But we must at once draw a line between the Reformation and Puritanism. Previous to the Reformation, so far as the Church was concerned, there had been to a certain extent a system of nomenclature. The Reformation abrogated that system, but did not intentionally adopt a new one. Puritanism deliberately supplied a well-weighed and revised scheme, beyond which no adopted child of God must dare to trespass. Previous to the Reformation, the priest, with the assent of the gossip, gave the babe the name of the saint who was to be its patron, or on whose day the birth or baptism occurred. If the saint was a male, and the infant a female, the difficulty was overcome by giving the name a feminine form. Thus Theobald become Theobalda; and hence Tib and Tibot became so common among girls, that finally they ceased to represent boys at all. If it were one of the great holy days, the day or season itself furnished the name. Thus it was Simon, or Nicholas, or Cecilia, or Austen, or Pentecost, or Ursula, or Dorothy, became so familiar. From the reign of Elizabeth the clergy, and Englishmen generally, gave up this practice. Saints who could not boast apostolic honours were rejected, and holy men of lesser prestige, together with a large batch of virgins and martyrs of the Agnes, Catharine, and Ursula type, who belonged to Church history, received but scant attention. As a matter of course their names lapsed. But the nation stood by the old English names not thus popishly tainted. Against Geoffrey, Richard, Robert, and William, they had no prejudice: nay, they clung to them. The Puritan rejected both classes. He was ever trotting out his two big “P’s,”—Pagan and Popish.
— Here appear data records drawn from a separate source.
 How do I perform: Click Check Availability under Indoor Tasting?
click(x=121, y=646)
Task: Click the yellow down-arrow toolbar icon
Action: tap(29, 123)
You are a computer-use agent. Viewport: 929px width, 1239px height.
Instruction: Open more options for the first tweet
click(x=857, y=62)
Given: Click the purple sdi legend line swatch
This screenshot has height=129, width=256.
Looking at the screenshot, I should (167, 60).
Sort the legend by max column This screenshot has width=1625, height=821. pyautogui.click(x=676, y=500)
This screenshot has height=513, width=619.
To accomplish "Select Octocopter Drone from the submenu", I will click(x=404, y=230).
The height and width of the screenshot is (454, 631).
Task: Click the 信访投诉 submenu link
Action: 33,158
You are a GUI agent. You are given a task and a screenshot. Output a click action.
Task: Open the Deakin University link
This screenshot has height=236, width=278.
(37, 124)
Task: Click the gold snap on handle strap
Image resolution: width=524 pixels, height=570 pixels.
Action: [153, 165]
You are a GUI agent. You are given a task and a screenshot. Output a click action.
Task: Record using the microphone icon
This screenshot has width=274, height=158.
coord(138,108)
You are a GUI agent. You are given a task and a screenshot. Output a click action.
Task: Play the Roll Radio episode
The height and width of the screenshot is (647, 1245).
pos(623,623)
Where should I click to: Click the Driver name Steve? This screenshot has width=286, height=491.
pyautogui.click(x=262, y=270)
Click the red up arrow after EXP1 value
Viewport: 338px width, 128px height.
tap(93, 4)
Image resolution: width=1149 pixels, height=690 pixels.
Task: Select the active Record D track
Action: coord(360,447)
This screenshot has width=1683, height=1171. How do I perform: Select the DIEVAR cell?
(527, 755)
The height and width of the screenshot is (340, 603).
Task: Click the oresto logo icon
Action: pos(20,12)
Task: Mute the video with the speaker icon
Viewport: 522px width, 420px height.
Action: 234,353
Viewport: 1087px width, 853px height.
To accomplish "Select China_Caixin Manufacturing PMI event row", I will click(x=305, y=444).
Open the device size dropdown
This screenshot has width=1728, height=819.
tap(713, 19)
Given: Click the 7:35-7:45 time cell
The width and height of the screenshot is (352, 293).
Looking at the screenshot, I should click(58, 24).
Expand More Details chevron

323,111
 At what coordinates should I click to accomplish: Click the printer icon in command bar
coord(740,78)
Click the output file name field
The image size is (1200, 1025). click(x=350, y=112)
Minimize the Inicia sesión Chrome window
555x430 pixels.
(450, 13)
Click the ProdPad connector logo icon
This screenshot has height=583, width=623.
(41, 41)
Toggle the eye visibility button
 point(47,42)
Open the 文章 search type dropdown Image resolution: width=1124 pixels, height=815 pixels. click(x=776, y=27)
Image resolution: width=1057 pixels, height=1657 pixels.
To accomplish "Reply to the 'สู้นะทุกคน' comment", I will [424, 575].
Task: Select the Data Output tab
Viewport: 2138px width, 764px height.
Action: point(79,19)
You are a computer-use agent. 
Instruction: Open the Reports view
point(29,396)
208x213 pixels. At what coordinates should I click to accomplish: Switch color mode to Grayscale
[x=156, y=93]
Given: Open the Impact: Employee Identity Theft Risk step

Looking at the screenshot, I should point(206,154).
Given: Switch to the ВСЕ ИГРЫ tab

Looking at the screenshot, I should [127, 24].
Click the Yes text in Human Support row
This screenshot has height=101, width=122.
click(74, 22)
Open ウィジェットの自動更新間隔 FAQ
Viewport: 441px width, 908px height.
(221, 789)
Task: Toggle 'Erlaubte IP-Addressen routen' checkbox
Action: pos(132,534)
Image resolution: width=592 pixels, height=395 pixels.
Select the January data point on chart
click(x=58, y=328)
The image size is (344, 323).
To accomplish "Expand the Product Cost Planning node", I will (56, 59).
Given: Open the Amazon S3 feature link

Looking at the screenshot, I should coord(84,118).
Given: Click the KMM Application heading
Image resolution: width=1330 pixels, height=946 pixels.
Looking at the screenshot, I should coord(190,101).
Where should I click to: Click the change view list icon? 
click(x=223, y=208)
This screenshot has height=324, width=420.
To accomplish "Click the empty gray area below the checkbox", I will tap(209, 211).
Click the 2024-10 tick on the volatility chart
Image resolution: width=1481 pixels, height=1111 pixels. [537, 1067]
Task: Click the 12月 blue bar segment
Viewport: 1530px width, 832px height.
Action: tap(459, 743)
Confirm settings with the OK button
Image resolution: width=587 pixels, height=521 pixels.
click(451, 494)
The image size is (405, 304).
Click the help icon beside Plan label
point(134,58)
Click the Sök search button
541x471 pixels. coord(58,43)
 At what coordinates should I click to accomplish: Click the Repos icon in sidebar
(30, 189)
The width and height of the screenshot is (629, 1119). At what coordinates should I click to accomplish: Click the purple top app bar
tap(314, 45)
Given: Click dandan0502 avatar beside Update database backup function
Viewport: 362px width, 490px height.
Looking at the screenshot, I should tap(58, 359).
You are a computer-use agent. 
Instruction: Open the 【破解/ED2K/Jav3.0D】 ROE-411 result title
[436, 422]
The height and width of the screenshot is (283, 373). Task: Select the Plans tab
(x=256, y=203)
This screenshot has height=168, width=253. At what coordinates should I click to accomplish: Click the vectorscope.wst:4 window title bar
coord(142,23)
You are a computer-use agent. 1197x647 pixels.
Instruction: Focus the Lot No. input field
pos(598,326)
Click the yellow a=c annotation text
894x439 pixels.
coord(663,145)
Under the first he placed every name that could not be found in the Scriptures, and under the latter every title in the same Scriptures, and the Church system founded on them, that had been employed previous, say, to the coronation day of Edward VI. Of this there is the clearest proof. In a “Directory of Church Government,” found among the papers of Cartwright, and written as early as 1565, there is the following order regarding and regulating baptism:—
“They which present unto baptism, ought to be persuaded not to give those that are baptized the names of God, or of Christ, or of angels, or of holy offices, as of baptist, evangelist, etc., nor such as savour of paganism or popery: but chiefly such whereof there are examples, in the Holy Scriptures, in the names of those who are reported in them to have been godly and virtuous.”—Neale, vol. v. Appendix, p. 15.
Nothing can be more precise than this. To the strict Puritan to reject the Richards, Mileses, and Henrys of the Teutonic, and the Bartholomews, Simons, Peters, and Nicholases of the ecclesiastic class, was to remove the Canaanite out of the land.
How early this “article of religion” was obeyed, one or two quotations will show. Take the first four baptismal entries in the Canterbury Cathedral register:
“1564, Dec. 3. Abdias, the sonne of Robert Pownoll.
“1567, April 26. Barnabas, the sonne of Robert Pownoll.
“1569, June 1. Ezeckiell, the sonne of Robert Pownoll.
“1572, Feb. 10. Posthumus, the sonne of Robert Pownoll.”
Another son seems to have been Philemon:
“1623, April 27. John, the sonne of Philemon Pownoll.”